◆ **Provided material**:
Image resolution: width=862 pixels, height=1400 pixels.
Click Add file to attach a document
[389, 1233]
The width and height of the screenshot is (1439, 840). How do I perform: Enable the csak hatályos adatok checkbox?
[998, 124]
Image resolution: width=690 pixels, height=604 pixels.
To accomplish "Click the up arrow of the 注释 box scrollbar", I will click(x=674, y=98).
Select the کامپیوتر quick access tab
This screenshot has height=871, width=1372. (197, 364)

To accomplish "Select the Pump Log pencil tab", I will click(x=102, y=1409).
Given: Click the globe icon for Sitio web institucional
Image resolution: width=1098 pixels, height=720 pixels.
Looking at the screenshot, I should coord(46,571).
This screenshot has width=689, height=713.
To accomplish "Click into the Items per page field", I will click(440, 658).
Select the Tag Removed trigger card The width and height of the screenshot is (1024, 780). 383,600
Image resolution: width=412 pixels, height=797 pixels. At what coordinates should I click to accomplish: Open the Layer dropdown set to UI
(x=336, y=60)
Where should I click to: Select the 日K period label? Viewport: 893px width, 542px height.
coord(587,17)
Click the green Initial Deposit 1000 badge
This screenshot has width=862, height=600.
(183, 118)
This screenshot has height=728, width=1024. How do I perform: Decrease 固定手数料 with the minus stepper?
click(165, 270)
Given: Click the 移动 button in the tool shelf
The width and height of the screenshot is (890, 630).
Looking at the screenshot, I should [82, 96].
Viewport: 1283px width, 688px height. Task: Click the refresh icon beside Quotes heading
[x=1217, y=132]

◆ **Activity**:
All of the records above should be repeated exactly.

◆ **Output of the exercise**:
Image resolution: width=862 pixels, height=1400 pixels.
Click Add file to attach a document
[389, 1233]
The width and height of the screenshot is (1439, 840). How do I perform: Enable the csak hatályos adatok checkbox?
[998, 124]
Image resolution: width=690 pixels, height=604 pixels.
To accomplish "Click the up arrow of the 注释 box scrollbar", I will click(x=674, y=98).
Select the کامپیوتر quick access tab
This screenshot has height=871, width=1372. (197, 364)

To accomplish "Select the Pump Log pencil tab", I will click(x=102, y=1409).
Given: Click the globe icon for Sitio web institucional
Image resolution: width=1098 pixels, height=720 pixels.
Looking at the screenshot, I should coord(46,571).
This screenshot has width=689, height=713.
To accomplish "Click into the Items per page field", I will click(440, 658).
Select the Tag Removed trigger card The width and height of the screenshot is (1024, 780). 383,600
Image resolution: width=412 pixels, height=797 pixels. At what coordinates should I click to accomplish: Open the Layer dropdown set to UI
(x=336, y=60)
Where should I click to: Select the 日K period label? Viewport: 893px width, 542px height.
coord(587,17)
Click the green Initial Deposit 1000 badge
This screenshot has width=862, height=600.
(183, 118)
This screenshot has height=728, width=1024. How do I perform: Decrease 固定手数料 with the minus stepper?
click(165, 270)
Given: Click the 移动 button in the tool shelf
The width and height of the screenshot is (890, 630).
Looking at the screenshot, I should [82, 96].
Viewport: 1283px width, 688px height. Task: Click the refresh icon beside Quotes heading
[x=1217, y=132]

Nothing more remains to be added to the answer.